----- DATA LINES -----
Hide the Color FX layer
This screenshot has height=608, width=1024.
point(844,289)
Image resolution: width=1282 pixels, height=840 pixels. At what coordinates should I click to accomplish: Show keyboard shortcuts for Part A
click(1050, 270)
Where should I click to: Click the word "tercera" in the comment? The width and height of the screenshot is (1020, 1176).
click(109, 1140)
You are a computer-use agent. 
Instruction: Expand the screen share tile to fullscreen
-----
**WHAT IS EXPECTED:**
Rewrite all the entries above so that each "screenshot" becomes "screen capture", keeping everything else the same.

**SOLUTION TO THE EXERCISE:**
Hide the Color FX layer
This screen capture has height=608, width=1024.
point(844,289)
Image resolution: width=1282 pixels, height=840 pixels. At what coordinates should I click to accomplish: Show keyboard shortcuts for Part A
click(1050, 270)
Where should I click to: Click the word "tercera" in the comment? The width and height of the screen capture is (1020, 1176).
click(109, 1140)
You are a computer-use agent. 
Instruction: Expand the screen share tile to fullscreen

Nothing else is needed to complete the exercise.